Israel awarded Volodymyr and Pavlina Stolyarchuk the honorary title of the Righteous Among the Nations
The village of Makhnivka in the Vinnytsia region was a populous Jewish village before the Holocaust.
According to the census of 1897, out of 5,343 residents of Makhnivka there were 2,149 Orthodox Christians, 759 Roman Catholics, and 2,435 Jews. Here in the late nineteenth century the Hasidic dynasty of the same name was born. Today Makhniv Hasidim live in Bnei Brak in Israel.
By the beginning of the Nazi occupation in July 1941 there were about 800 Jews in the village. Almost all of them were shot on September 9, 1941 in the nearby Zhezhelevo Forest.

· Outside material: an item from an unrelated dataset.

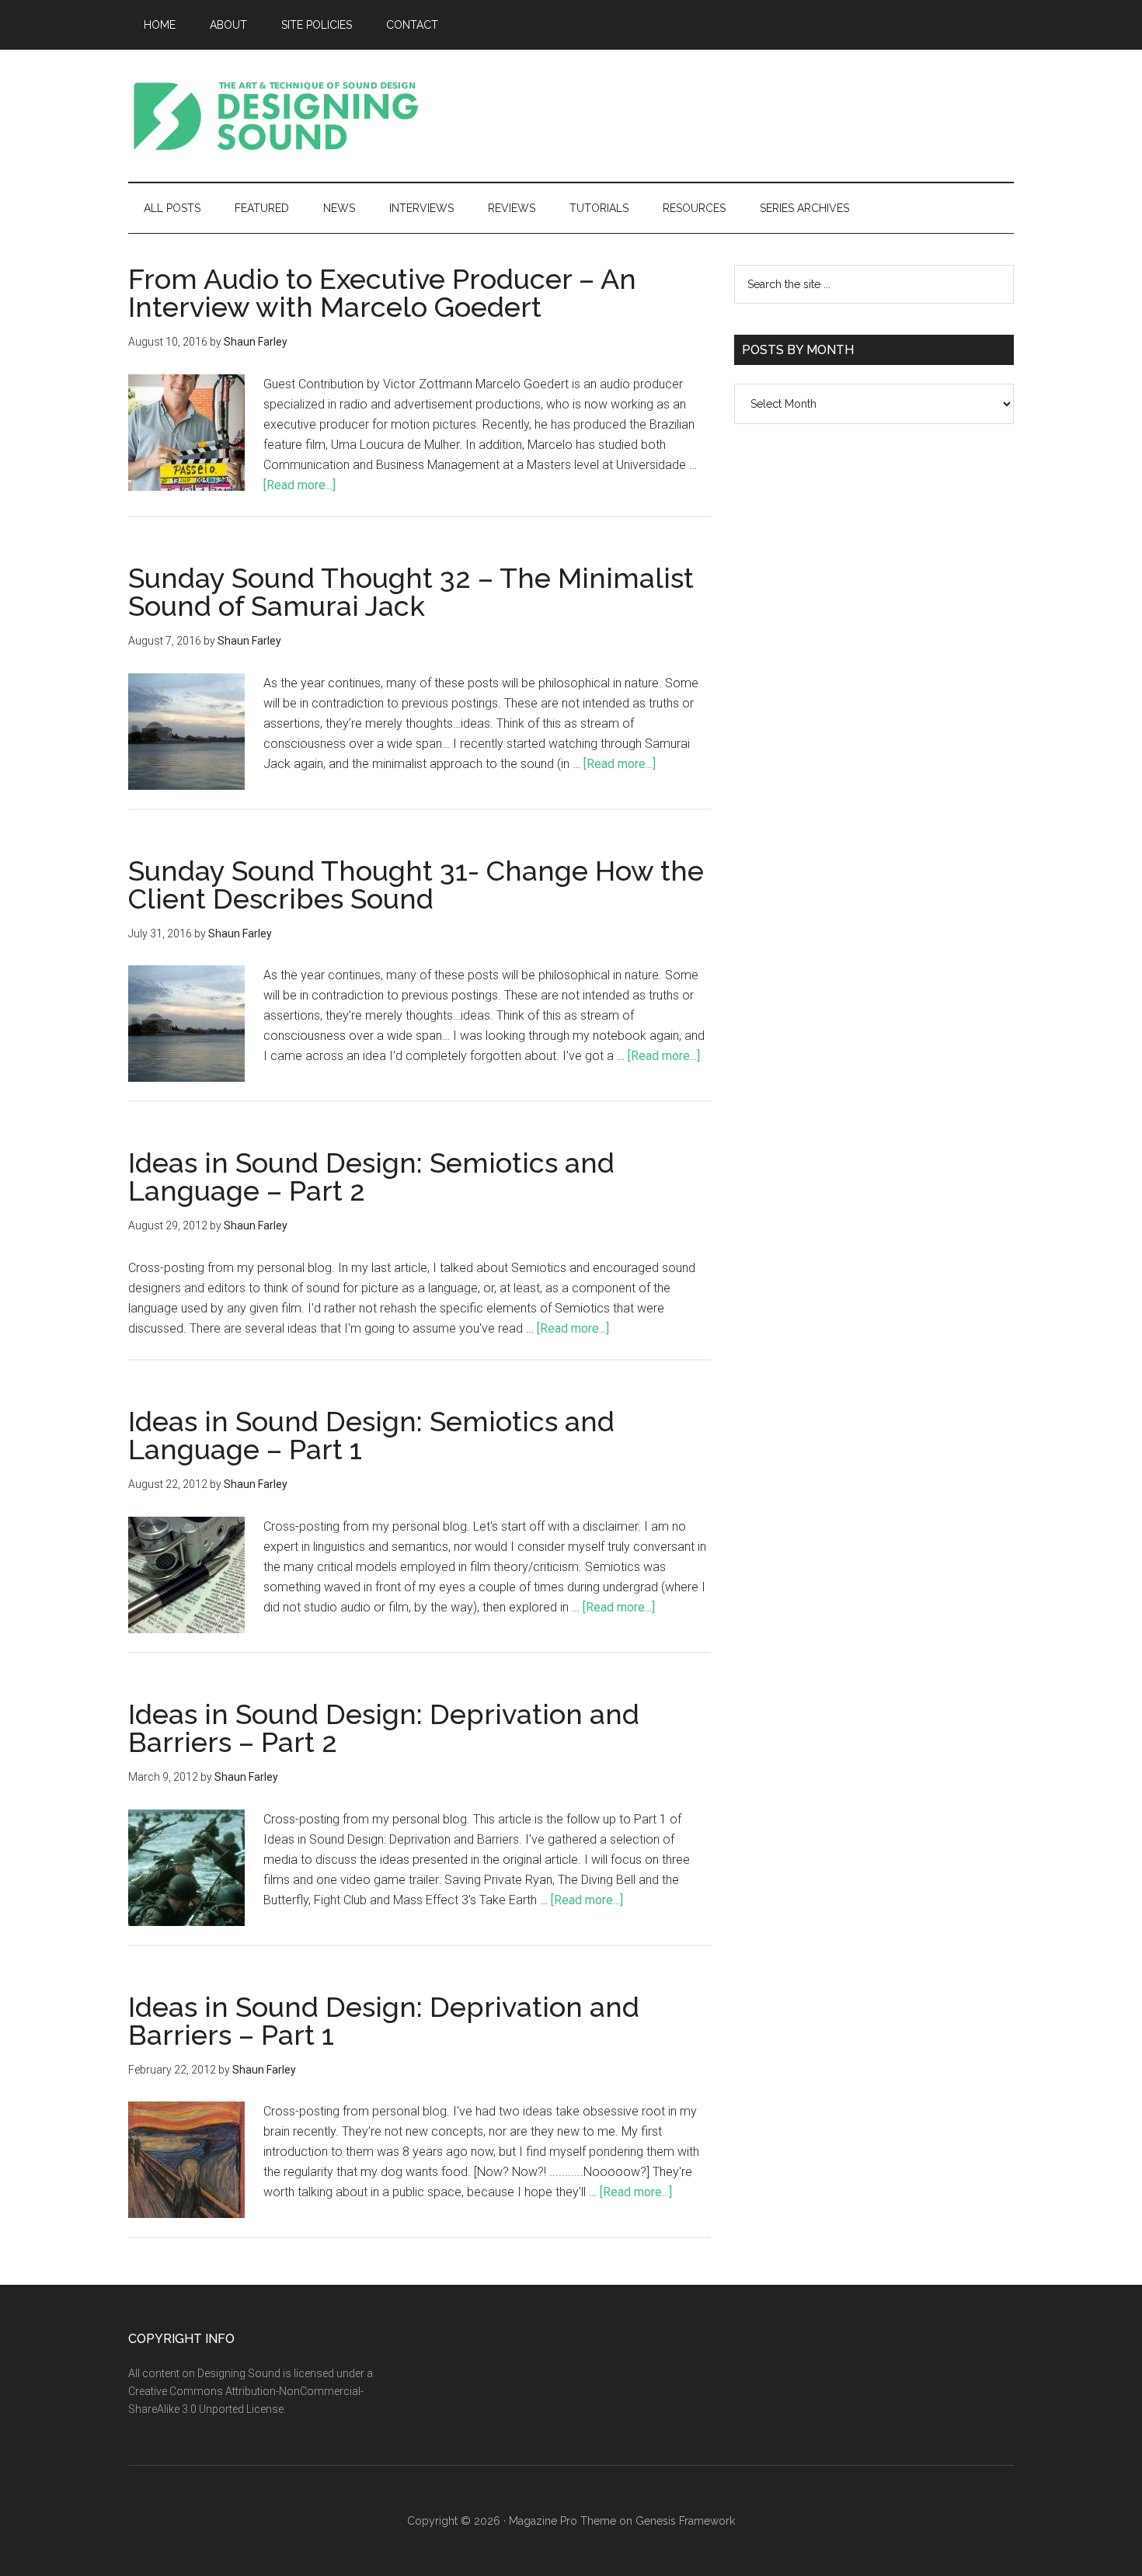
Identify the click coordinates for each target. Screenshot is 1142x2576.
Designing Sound (275, 116)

Maria Milman and her son Mykhailo may have been the only ones among the Makhniv Jews who managed to survive in September 1941. They also were marching in the column to be shot. What saved them was that three-year-old Misha (Mykhailo) addressed his mother in Ukrainian. The guard heard it and took them out of the column.

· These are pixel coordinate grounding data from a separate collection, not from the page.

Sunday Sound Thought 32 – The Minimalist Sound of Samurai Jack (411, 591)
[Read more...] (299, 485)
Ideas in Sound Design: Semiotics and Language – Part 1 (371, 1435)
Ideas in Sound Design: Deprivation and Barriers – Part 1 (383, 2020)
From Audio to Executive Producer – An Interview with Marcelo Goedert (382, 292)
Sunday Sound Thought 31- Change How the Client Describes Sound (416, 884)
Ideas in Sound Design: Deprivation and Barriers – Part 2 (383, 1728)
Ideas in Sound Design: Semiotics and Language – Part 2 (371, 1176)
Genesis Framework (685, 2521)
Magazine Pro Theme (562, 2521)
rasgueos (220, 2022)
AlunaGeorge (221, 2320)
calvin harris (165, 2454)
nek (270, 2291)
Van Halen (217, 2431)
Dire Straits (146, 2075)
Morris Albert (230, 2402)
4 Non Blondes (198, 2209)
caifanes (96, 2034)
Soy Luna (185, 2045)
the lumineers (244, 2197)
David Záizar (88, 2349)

However, the salvation was still only temporary. Sooner or later the Jewish origin of the Milmans would have come to light. If not for the help of Pavlina and Vladimir (Volodymyr) Stolyarchuk who lived in the same village. They hid the Jews in their home, and made documents for them in a couple of months, by which the Milmans became Ukrainians with the surname the Kovalenkos.
The State of Israel awarded Volodymyr and Pavlina Stolyarchuk the honorary title of the Righteous Among the Nations for saving the Milman family.
Israeli Ambassador to Ukraine Michael Brodsky presented the medal and the certificate of the Yad Vashem — The World Holocaust Remembrance Center to Alina Zinchenko, the great-granddaughter of the Righteous.